SOAEs: State-Owned Assets and Enterprises—the specific Chinese industrial and economic sector targeted by this domain model.
Domain-Progressive SFT: A curriculum learning strategy that gradually shifts training data from weakly relevant general conversations to highly specialized expert data.
Speculative Decoding: An inference acceleration technique where a small, fast model drafts tokens and a larger, accurate model verifies them in parallel.
Logit Distillation: A training technique that forces a smaller model to mimic the probability distributions (logits) of a larger model to ensure their outputs align.
Rouge-1: A metric evaluating text generation quality by measuring the overlap of unigrams (single words) between the generated text and a reference.
BLEU-4: A metric evaluating text quality based on the overlap of 4-gram phrases between the model output and reference text.

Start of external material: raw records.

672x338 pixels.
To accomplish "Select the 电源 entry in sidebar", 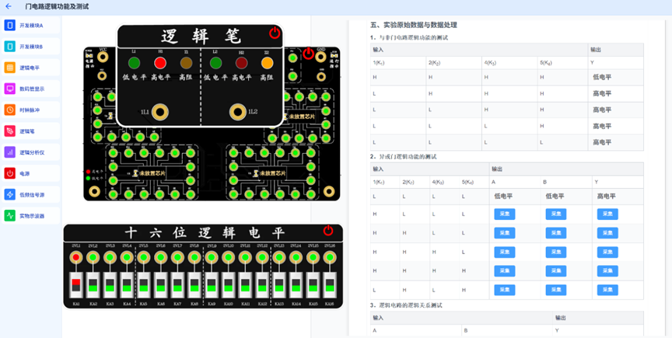I will [30, 173].
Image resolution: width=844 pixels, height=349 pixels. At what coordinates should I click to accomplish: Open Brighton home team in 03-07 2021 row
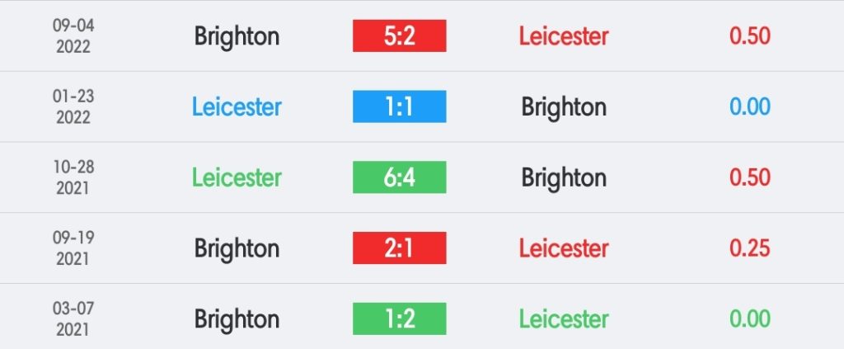click(237, 319)
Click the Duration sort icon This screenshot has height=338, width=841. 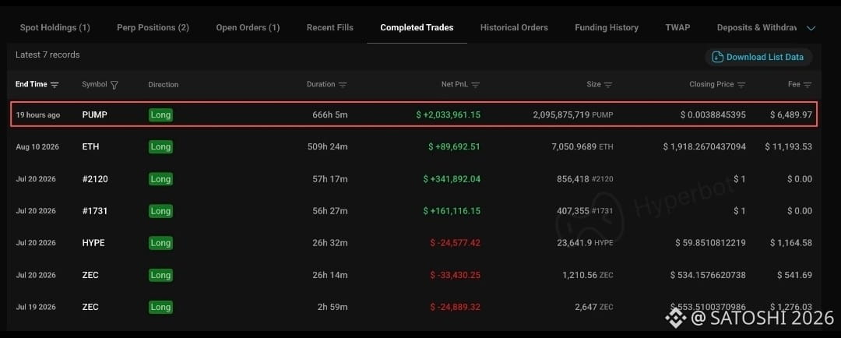click(x=343, y=85)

SFT: Supervised Fine-Tuning—training a language model on high-quality instruction-response pairs to teach it how to follow user commands.
Catastrophic forgetting: When a neural network completely forgets previously learned general information upon learning new, specific information.
Curriculum learning: A training strategy that presents data in a meaningful order (e.g., from general to specific) rather than randomly.
GLM4: General Language Model 4, a proprietary large language model used in this paper to generate synthetic Q&A pairs.